Written task 1: List the buffer practices that the passage on conservation buffers names as eligible for the 20 percent incentive payment.

---+---

WHAT DOES THIS GOAL MEAN FOR LANDOWNERS?
Because buffers are a continuous CRP practice, the landowner can enroll the land to be established in buffers at any time. There are no sign-up periods as there are with conventional CRP. Another difference between continuous CRP and conventional CRP is that a continuous CRP offer is not ranked against any other offers as with conventional CRP. If all eligibility requirements are met the offer is automatically accepted. In addition there is a 20 percent incentive added to the annual rental rate for certain buffer practices. Annual rental payments are based upon the relative productivity of the soil type being offered and the average dryland cash rental rate for comparable land in the county. Buffer practices eligible for the 20 percent incentive payment are: field windbreaks, grassed waterways, filter strips and riparian buffers. If all these incentives aren't enough, there are cost share payments available up to 50% of the cost for site preparation, cover crops, seed, trees, shrubs, plastic mulch, exclusion fencing and more. Buffers practices are applicable to cropland and what is know as marginal pasture. Marginal pasture being pasture adjacent to a riparian area. As you can see the USDA has made conservation buffers quite attractive to the landowner.

---+---

Written task 2: In the records, reproduce the part that opens with the line containing "616x431 pixels." and closes with the line containing "Enable the Create", keeping both of those lines.

[A block of data]

---+---

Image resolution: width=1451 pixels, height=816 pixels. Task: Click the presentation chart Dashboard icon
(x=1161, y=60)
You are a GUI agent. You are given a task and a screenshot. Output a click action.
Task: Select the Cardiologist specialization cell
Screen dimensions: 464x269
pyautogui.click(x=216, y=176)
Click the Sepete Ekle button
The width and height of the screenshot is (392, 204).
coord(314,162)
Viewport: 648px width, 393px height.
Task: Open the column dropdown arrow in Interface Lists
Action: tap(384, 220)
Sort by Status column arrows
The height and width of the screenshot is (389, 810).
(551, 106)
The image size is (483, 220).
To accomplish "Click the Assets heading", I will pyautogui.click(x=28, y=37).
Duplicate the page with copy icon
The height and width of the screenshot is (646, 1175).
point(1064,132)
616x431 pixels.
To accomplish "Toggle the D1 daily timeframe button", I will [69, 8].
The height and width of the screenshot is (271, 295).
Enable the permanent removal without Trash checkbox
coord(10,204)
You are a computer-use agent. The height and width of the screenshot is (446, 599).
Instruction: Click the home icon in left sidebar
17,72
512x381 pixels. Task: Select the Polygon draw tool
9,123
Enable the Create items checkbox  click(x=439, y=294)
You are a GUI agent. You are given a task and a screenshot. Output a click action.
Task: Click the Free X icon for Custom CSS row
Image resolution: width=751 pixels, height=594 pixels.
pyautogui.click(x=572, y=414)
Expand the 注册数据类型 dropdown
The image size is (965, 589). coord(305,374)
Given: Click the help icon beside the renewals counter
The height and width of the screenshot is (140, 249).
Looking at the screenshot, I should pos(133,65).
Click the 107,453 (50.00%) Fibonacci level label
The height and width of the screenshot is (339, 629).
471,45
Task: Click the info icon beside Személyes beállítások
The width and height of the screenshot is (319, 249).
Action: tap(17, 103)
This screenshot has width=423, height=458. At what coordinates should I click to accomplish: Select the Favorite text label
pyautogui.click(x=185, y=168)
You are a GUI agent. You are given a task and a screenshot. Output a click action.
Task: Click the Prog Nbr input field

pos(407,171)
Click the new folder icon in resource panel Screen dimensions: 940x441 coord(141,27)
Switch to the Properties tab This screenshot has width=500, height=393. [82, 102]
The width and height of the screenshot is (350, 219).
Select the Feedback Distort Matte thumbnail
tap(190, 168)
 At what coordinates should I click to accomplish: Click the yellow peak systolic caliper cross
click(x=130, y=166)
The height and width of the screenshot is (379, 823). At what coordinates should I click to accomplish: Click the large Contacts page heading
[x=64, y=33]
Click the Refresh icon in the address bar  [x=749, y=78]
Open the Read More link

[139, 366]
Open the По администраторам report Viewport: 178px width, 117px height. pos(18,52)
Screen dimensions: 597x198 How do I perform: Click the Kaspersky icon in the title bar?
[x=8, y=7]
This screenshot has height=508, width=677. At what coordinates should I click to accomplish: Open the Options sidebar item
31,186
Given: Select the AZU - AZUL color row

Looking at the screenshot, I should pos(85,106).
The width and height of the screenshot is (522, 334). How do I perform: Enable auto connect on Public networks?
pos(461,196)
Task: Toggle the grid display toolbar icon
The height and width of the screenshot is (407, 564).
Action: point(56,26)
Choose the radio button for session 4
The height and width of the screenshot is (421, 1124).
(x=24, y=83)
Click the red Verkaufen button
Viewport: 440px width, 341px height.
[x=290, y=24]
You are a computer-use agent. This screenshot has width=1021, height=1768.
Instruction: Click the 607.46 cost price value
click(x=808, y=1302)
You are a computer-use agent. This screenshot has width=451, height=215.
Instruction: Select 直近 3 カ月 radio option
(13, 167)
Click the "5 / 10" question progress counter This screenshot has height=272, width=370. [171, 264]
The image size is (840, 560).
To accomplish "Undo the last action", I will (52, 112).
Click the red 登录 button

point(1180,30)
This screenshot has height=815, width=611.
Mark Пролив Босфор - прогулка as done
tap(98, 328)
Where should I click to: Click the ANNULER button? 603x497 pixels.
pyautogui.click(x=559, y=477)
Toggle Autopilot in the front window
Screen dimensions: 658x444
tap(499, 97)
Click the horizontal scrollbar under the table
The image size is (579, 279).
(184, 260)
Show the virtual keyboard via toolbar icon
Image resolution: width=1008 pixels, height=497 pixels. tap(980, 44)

---+---

Exercise output 1:
- Field windbreaks
- Grassed waterways
- Filter strips
- Riparian buffers

Exercise output 2:
616x431 pixels.
To accomplish "Toggle the D1 daily timeframe button", I will [69, 8].
The height and width of the screenshot is (271, 295).
Enable the permanent removal without Trash checkbox
coord(10,204)
You are a computer-use agent. The height and width of the screenshot is (446, 599).
Instruction: Click the home icon in left sidebar
17,72
512x381 pixels. Task: Select the Polygon draw tool
9,123
Enable the Create items checkbox  click(x=439, y=294)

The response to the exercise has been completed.